◆ Written exercise: Please convert the rows into a JSON list of strings, one per line with blank lines omitted, starting at the line that contains "Task: Click the" and continuing through the end of the rows. Leave the pictures out of the list.

◆ Recorded data:
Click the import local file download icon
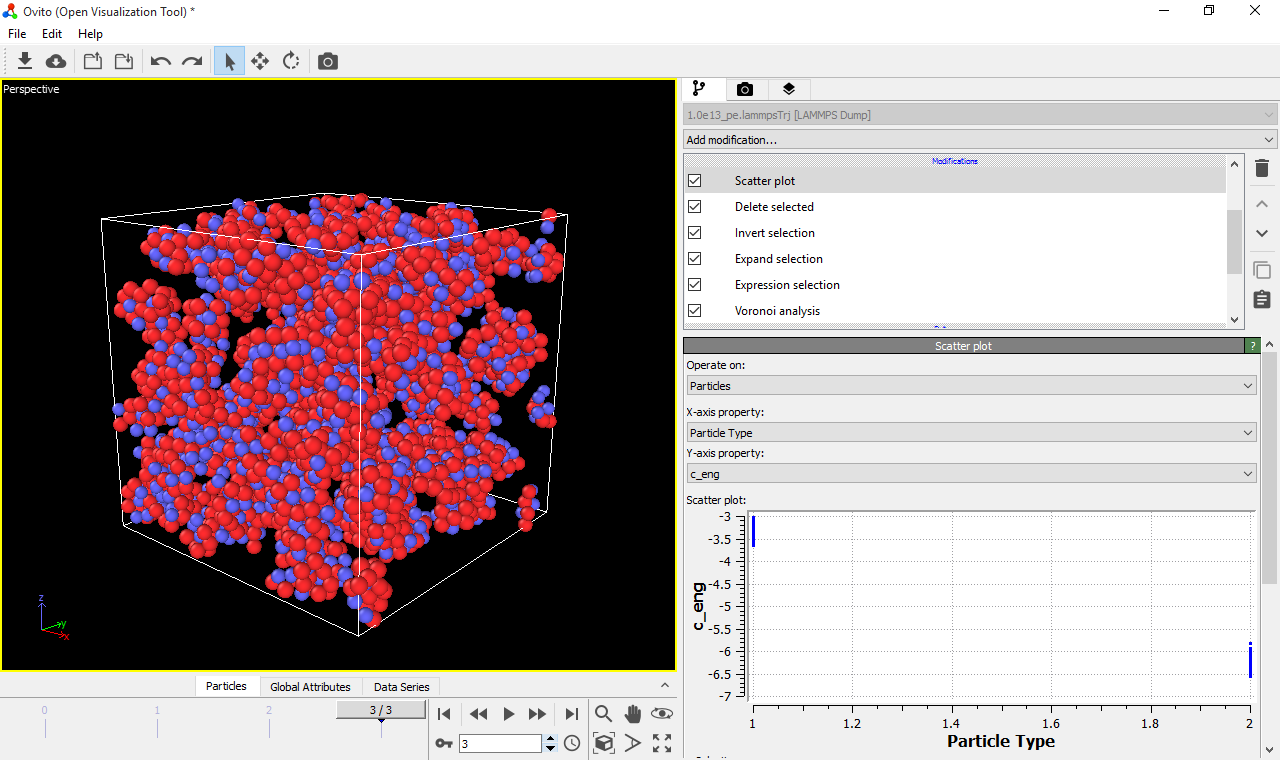This screenshot has width=1280, height=760. tap(25, 61)
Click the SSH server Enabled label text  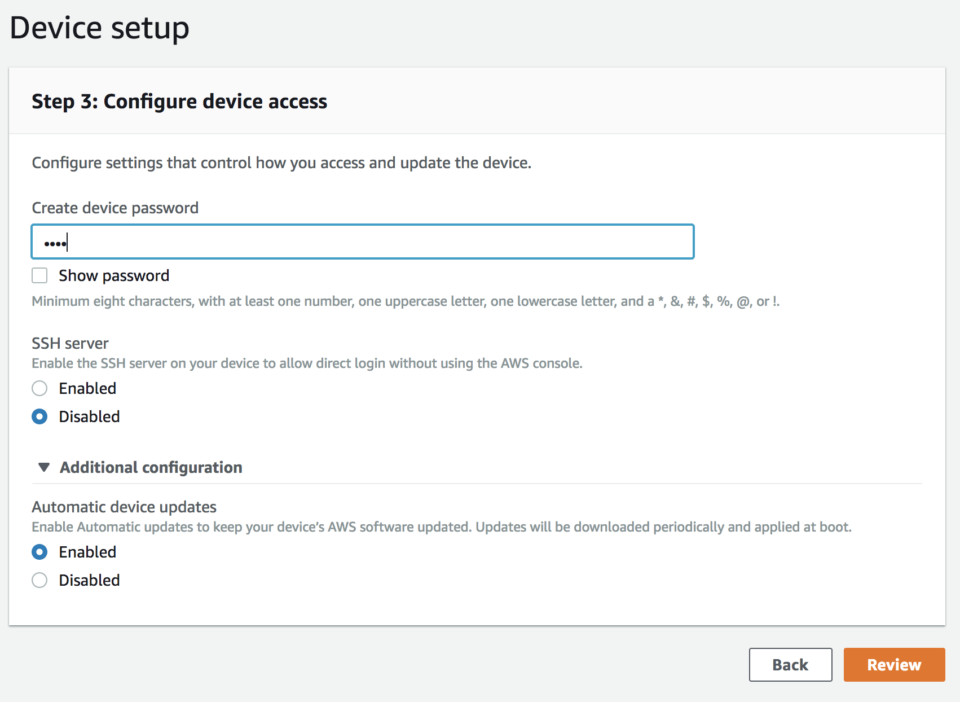88,388
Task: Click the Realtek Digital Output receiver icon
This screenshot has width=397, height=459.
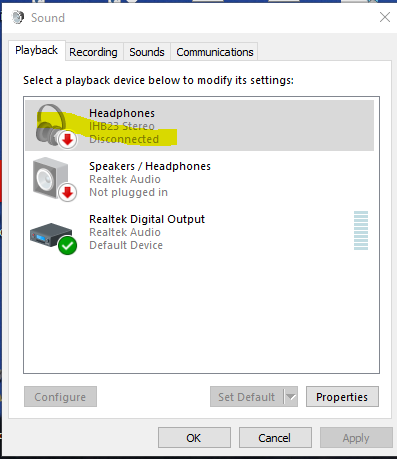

◆ Exercise answer:
[
  "Task: Click the Realtek Digital Output receiver icon",
  "This screenshot has width=397, height=459."
]